I am 'not a joiner', indeed when I try to join *anything* a powerful inner resistance arises and gets stronger with time; so do not find churchgoing to be a natural or especially pleasant activity - indeed, it tends to be more of a least-worst thing than a positive thing - and I am not properly or fully a church member and never have been, and am somewhat semi-detached.

Naturally, a lot goes on in my life of which I don't write in the blog - in particular my family is of primary importance, but I don't write of them.

Taking all in all, I am now theologically Mormon (more or less), and I do not rule out becoming a Baptized Mormon at some point, but at present I do not have any plans to do this.

imnobody said...

Thank you for your explanation. Of course, I oversimplified. I have read posts of yours about the Church of England and even about your thought of converting to Roman Catholicism.

I only wanted to convey the fact that your older posts had more references to Orthodoxy and your latest posts are more focused on Mormon theology. It's only about your blog: I don't know you personally and I don't claim to know your spiritual views. A man is more than a blog. But it's always difficult for me to express subtle things in English - this language created by God to punish me for my sins

" so do not find churchgoing to be a natural or especially pleasant activity - indeed, it tends to be more of a least-worst thing than a positive thing - "
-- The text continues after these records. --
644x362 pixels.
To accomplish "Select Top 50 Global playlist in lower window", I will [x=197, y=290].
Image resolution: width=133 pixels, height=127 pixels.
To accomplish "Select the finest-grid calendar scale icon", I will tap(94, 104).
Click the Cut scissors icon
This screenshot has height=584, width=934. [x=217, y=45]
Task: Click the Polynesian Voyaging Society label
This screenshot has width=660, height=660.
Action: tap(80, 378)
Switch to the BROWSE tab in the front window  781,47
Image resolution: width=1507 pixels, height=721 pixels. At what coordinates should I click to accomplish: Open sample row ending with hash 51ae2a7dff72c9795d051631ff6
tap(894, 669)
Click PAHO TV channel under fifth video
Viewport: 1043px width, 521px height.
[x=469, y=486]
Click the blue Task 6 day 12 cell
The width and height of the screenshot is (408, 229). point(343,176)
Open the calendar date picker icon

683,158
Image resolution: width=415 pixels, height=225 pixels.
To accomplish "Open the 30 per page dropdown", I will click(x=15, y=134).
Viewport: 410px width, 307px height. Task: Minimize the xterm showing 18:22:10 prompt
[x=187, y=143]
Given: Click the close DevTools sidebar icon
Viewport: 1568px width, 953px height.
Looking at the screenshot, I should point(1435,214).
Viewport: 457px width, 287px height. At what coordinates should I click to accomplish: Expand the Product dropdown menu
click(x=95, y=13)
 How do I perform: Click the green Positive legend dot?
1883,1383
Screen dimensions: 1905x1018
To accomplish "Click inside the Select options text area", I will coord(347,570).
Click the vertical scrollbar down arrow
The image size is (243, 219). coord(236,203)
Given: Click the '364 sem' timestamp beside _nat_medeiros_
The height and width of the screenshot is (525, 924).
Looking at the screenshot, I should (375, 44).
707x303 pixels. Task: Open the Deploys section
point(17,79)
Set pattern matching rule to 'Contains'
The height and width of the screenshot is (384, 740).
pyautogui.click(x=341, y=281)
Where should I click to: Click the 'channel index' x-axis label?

This surprised me because I read that frequent communion was good for you and that's why you didn't embrace Catholicism, because there was not a parish near you.

I know that you have always been a spiritual seeker and your journey took you to Christianity. But it seems to me that you are still evolving and I wonder if the journey will come to an end and you will find a position. Anyway, following your thoughts is always interesting.

Greetings from Central America

Bruce Charlton said...

@Im - "I read that frequent communion was good for you "

I felt that it was, but the collapse of Christianity in the Church of England means that that is no longer possible for me and communion is now more like monthly.

I don't see that as me evolving - in fact I feel worse for it, and am somewhat harmed by it - but rather a mixture of the CoE changing, crossing lines; and of my greater understanding of realities. Then I try to adjust to the the corrupting church and clearer realities - within constraints of my general feebleness.

I would not advise anybody to use my example as a model of Christian life - except insofar as becoming a Christian in the first place (becoming a Mere Christian).

In this blog I try to remove obstacles to conversion, conversion to Mere Christianity (that is the purpose of this post, or the one on the Trinity).

Beyond that I having nothing to teach - except that there are several real Christian Churches, and all of these are potentially valid.

Ugh said...

As I read this passage from Ostler I wonder how is this that different from so-called Open Theism which seems to be so controversial?

Bruce Charlton said...

@Ugh - Glancing through Open Theology, it doesn't look more than superficially similar to Mormonism in the form given by Ostler. I would guess it is mostly likely to be different because the thing about Ostler's account of this issue is the way that it is locked into an overall and (mostly) coherent theological metaphysics which regards common sense and comprehensible linear sequential time as a given.